Pour la troisième session du FSM, deux initiatives ont été prises, qui prolongeront et replaceront dans un cadre plus global les décisions d'actions communes prises par les mouvements sociaux dans les séminaires thématiques. ( Ce sera vrai, en particulier, pour les conclusions des séminaires organisés ou co-organisés par Attac France, et qui portent respectivement sur les taxes globales, l'encadrement des marchés financiers, la préservation de la diversité culturelle et linguistique, et la démocratie participative.)
La première initiative émane de la CUT et du MST du Brésil, d' Attac France, de la Marche mondiale des femmes ( dont le secrétariat est au Québec), et de Focus on the Global South ( basé à Bangkok). Ces organisations proposent de formaliser un peu plus le réseau des mouvements sociaux et militants présents au FSM, en vue d' une meilleure efficacité dans l'action, notamment pour favoriser les rencontres et rassemblements chaque fois qu'existe la nécessité d'une coordination internationale (lutte contre la guerre, contre-sommets, etc.).
La seconde émane du comité gaucho (le comité d'apui au FSM de Porto Alegre) qui rassemble une centaine d'organisations dont, entre autres, la CUT et le MST de Rio Grande do Sul et Attac Rio Grande do Sul. Elle est appuyée par les Attac d'Amérique latine, des Attac d'Europe (dont Attac France) et de nombreux autres réseaux et mouvements sociaux mondiaux. Il s'agit de créer un "Réseau social mondial" d'information (RSM) à partir des réseaux existants. Une réunion préparatoire et un séminaire du RSM sont prévus à Porto Alegre.
Attac France est partie prenante de ces deux initiatives complémentaires, voire convergentes, dont le succès dépendra de la volonté d'un nombre significatif de mouvements sociaux du monde entier de s'y impliquer.

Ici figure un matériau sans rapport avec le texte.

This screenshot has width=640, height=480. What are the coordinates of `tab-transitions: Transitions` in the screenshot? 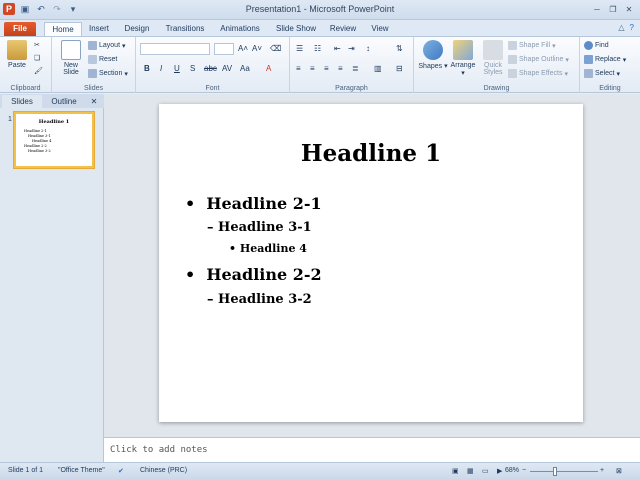 It's located at (185, 29).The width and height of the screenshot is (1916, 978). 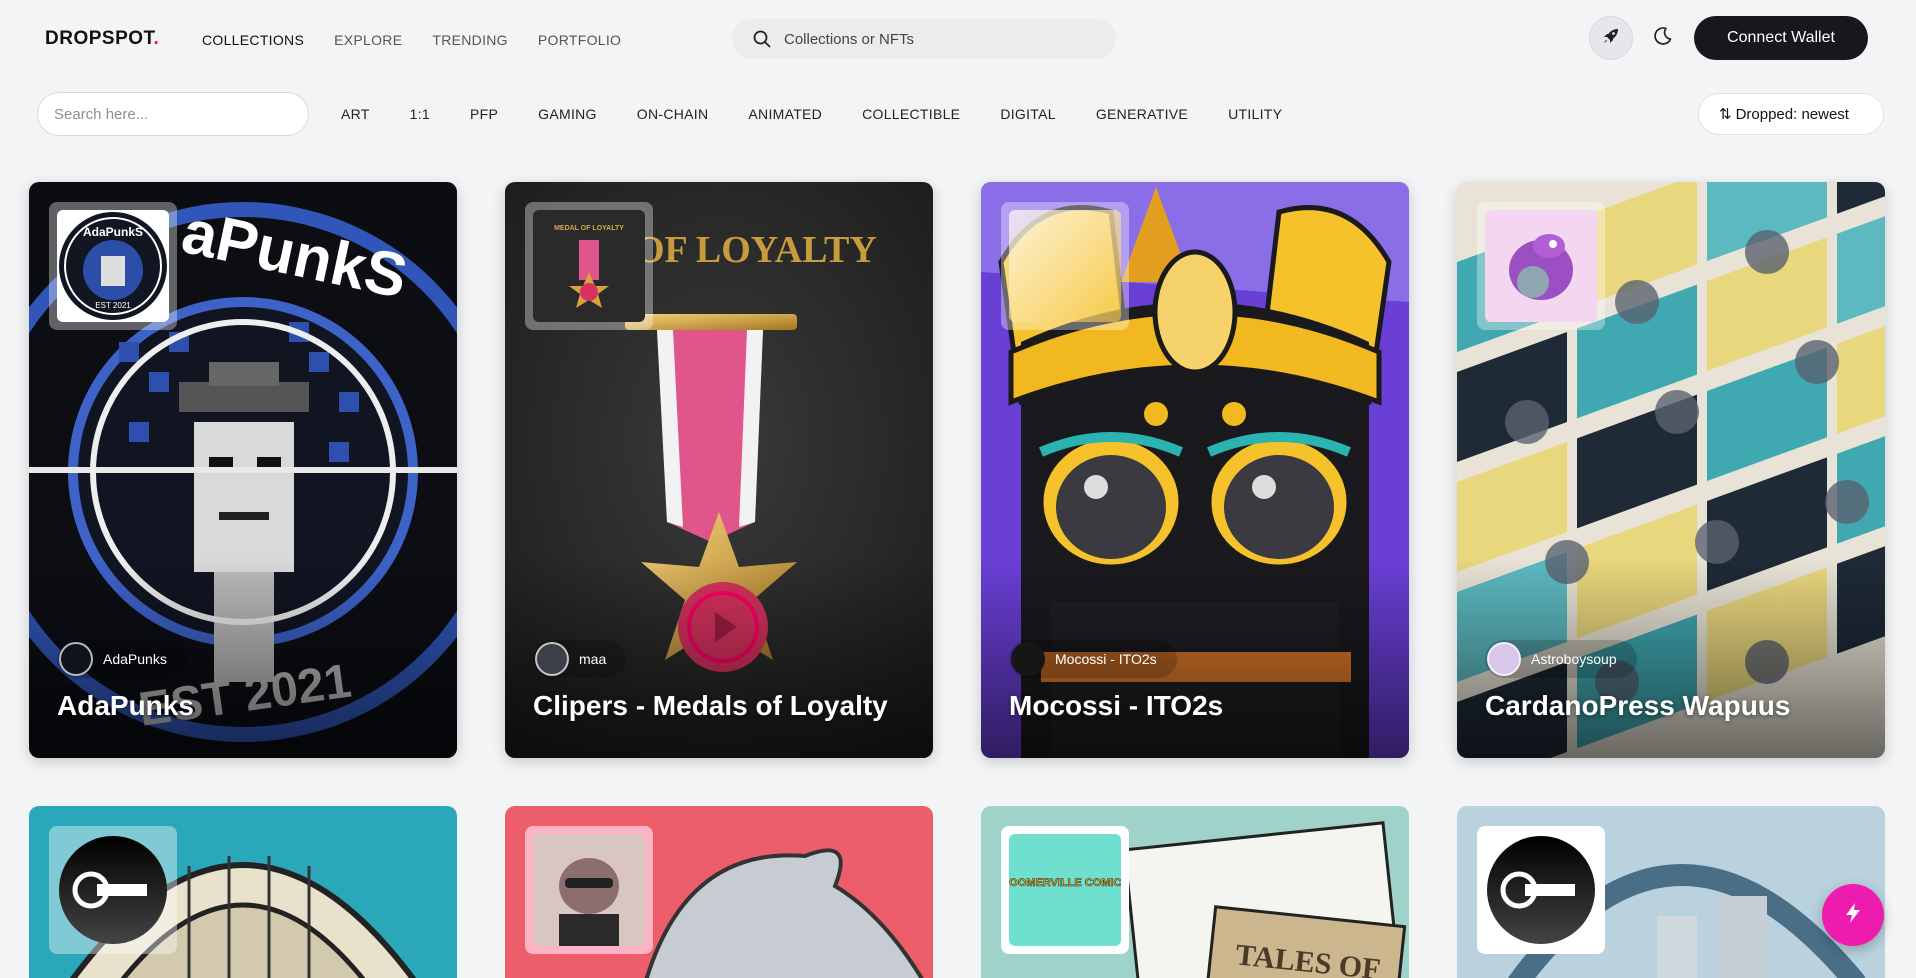 I want to click on collection-thumbnail: MEDAL OF LOYALTY, so click(x=589, y=266).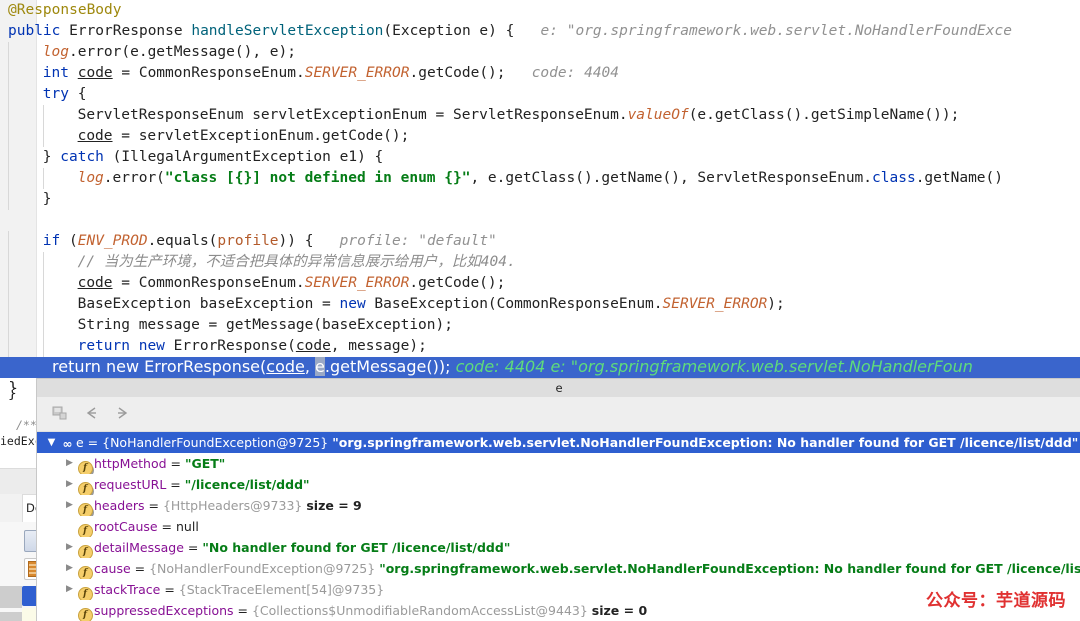 Image resolution: width=1080 pixels, height=621 pixels. Describe the element at coordinates (247, 484) in the screenshot. I see `variable-string-value: "/licence/list/ddd"` at that location.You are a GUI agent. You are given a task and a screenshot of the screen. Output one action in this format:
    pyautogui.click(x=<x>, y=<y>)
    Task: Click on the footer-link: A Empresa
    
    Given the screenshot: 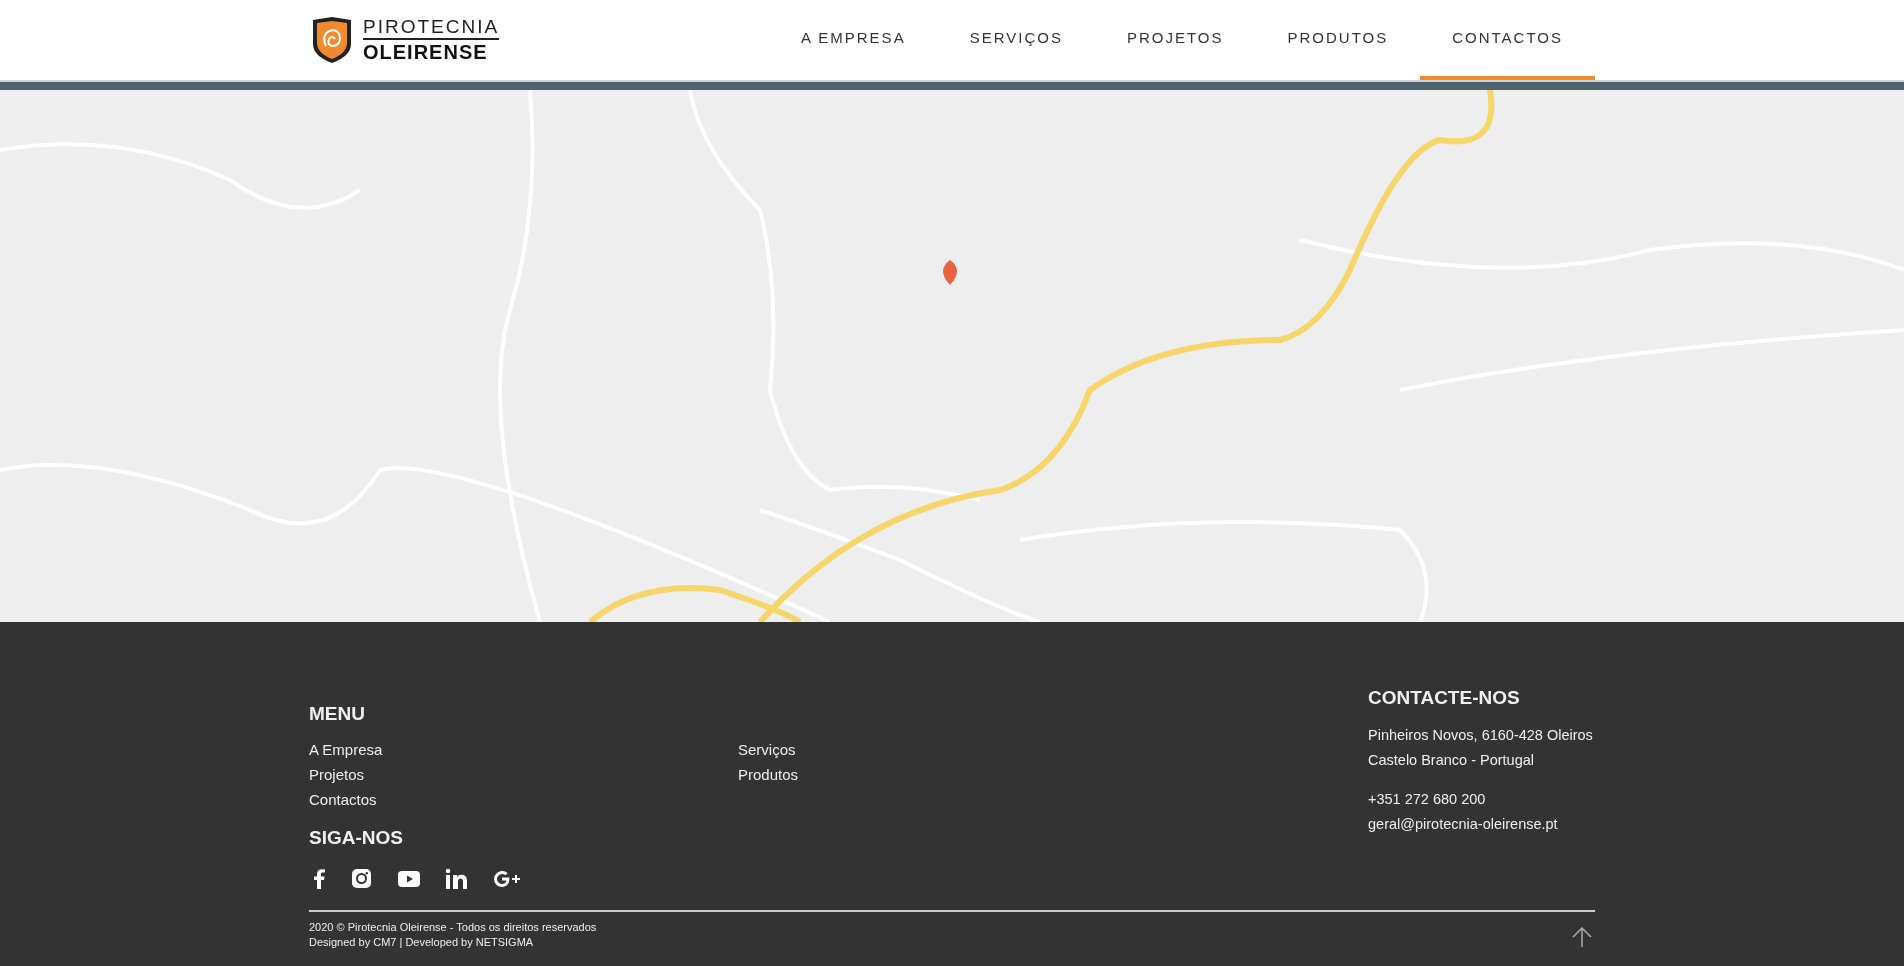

7.- Un "trop plein" de rencontres ?
La multiplication des réunions internationales, et en particulier des Forum sociaux, pose un problème aux équipes d'animation des mouvements sociaux et militants : pour 2003, par exemple, Attac France devra s'impliquer très fortement dans trois initiatives internationales majeures : le FSM, le contre-G 8 et le FSE. Un tel rythme rend difficile le travail collectif et la participation efficace de ces équipes à toutes les mobilisations.
La question à se poser est celle des "publics" de ces initiatives. Il est possible que le sentiment de trop-plein n'existe que chez les responsables, les militants qui participent au FSM n'étant pas forcément les mêmes que ceux qui étaient à Florence ou qui iront à Evian. Encore faudrait-il le vérifier avant de proposer à nos partenaires d'éventuelles solutions de rechange, comme le passage à un rythme bisannuel pour le FSM ou les Forum continentaux.